Please set down every record exactly as it appears below.

(Data excerpts)
▬▬▬

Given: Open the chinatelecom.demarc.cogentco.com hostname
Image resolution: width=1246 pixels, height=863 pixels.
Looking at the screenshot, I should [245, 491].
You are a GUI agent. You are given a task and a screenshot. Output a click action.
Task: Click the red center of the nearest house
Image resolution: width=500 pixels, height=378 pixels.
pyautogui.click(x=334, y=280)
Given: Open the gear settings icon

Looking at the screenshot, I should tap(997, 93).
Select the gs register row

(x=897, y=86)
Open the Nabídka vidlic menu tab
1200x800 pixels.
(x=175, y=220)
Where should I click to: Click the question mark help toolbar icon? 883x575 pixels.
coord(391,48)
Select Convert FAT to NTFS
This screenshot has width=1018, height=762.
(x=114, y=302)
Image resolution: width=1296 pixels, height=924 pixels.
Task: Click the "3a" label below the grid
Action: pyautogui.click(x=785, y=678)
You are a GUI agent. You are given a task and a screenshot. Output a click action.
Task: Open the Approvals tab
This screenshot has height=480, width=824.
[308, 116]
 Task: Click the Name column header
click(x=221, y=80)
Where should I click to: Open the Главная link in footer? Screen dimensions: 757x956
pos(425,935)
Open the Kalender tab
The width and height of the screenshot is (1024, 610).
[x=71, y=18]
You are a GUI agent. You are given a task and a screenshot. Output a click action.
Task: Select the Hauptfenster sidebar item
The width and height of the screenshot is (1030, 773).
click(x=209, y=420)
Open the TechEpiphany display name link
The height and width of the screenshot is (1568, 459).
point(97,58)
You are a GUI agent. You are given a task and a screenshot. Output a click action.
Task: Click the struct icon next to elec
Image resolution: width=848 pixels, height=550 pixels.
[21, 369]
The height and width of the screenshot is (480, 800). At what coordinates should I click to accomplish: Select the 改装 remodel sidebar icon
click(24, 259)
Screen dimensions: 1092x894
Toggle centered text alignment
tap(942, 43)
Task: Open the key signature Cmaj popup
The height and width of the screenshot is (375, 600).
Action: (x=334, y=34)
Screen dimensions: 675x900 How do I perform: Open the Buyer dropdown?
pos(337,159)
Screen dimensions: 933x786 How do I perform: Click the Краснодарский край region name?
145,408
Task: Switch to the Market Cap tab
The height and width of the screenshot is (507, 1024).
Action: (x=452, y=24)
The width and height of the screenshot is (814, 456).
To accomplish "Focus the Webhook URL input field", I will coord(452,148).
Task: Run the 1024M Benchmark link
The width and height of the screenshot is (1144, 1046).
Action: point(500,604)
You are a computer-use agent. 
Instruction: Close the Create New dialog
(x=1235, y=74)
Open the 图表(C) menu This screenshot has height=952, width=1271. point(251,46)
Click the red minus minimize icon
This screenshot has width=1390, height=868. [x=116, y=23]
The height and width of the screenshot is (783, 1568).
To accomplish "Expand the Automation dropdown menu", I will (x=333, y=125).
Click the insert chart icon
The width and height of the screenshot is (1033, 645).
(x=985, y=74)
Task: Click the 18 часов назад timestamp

▬▬▬

Exercise answer =
Given: Open the chinatelecom.demarc.cogentco.com hostname
Image resolution: width=1246 pixels, height=863 pixels.
Looking at the screenshot, I should [245, 491].
You are a GUI agent. You are given a task and a screenshot. Output a click action.
Task: Click the red center of the nearest house
Image resolution: width=500 pixels, height=378 pixels.
pyautogui.click(x=334, y=280)
Given: Open the gear settings icon

Looking at the screenshot, I should tap(997, 93).
Select the gs register row

(x=897, y=86)
Open the Nabídka vidlic menu tab
1200x800 pixels.
(x=175, y=220)
Where should I click to: Click the question mark help toolbar icon? 883x575 pixels.
coord(391,48)
Select Convert FAT to NTFS
This screenshot has width=1018, height=762.
(x=114, y=302)
Image resolution: width=1296 pixels, height=924 pixels.
Task: Click the "3a" label below the grid
Action: pyautogui.click(x=785, y=678)
You are a GUI agent. You are given a task and a screenshot. Output a click action.
Task: Open the Approvals tab
This screenshot has height=480, width=824.
[308, 116]
 Task: Click the Name column header
click(x=221, y=80)
Where should I click to: Open the Главная link in footer? Screen dimensions: 757x956
pos(425,935)
Open the Kalender tab
The width and height of the screenshot is (1024, 610).
[x=71, y=18]
You are a GUI agent. You are given a task and a screenshot. Output a click action.
Task: Select the Hauptfenster sidebar item
The width and height of the screenshot is (1030, 773).
click(x=209, y=420)
Open the TechEpiphany display name link
The height and width of the screenshot is (1568, 459).
point(97,58)
You are a GUI agent. You are given a task and a screenshot. Output a click action.
Task: Click the struct icon next to elec
Image resolution: width=848 pixels, height=550 pixels.
[21, 369]
The height and width of the screenshot is (480, 800). At what coordinates should I click to accomplish: Select the 改装 remodel sidebar icon
click(24, 259)
Screen dimensions: 1092x894
Toggle centered text alignment
tap(942, 43)
Task: Open the key signature Cmaj popup
The height and width of the screenshot is (375, 600).
Action: (x=334, y=34)
Screen dimensions: 675x900 How do I perform: Open the Buyer dropdown?
pos(337,159)
Screen dimensions: 933x786 How do I perform: Click the Краснодарский край region name?
145,408
Task: Switch to the Market Cap tab
The height and width of the screenshot is (507, 1024).
Action: (x=452, y=24)
The width and height of the screenshot is (814, 456).
To accomplish "Focus the Webhook URL input field", I will coord(452,148).
Task: Run the 1024M Benchmark link
The width and height of the screenshot is (1144, 1046).
Action: point(500,604)
You are a computer-use agent. 
Instruction: Close the Create New dialog
(x=1235, y=74)
Open the 图表(C) menu This screenshot has height=952, width=1271. point(251,46)
Click the red minus minimize icon
This screenshot has width=1390, height=868. [x=116, y=23]
The height and width of the screenshot is (783, 1568).
To accomplish "Expand the Automation dropdown menu", I will (x=333, y=125).
Click the insert chart icon
The width and height of the screenshot is (1033, 645).
(x=985, y=74)
Task: Click the 18 часов назад timestamp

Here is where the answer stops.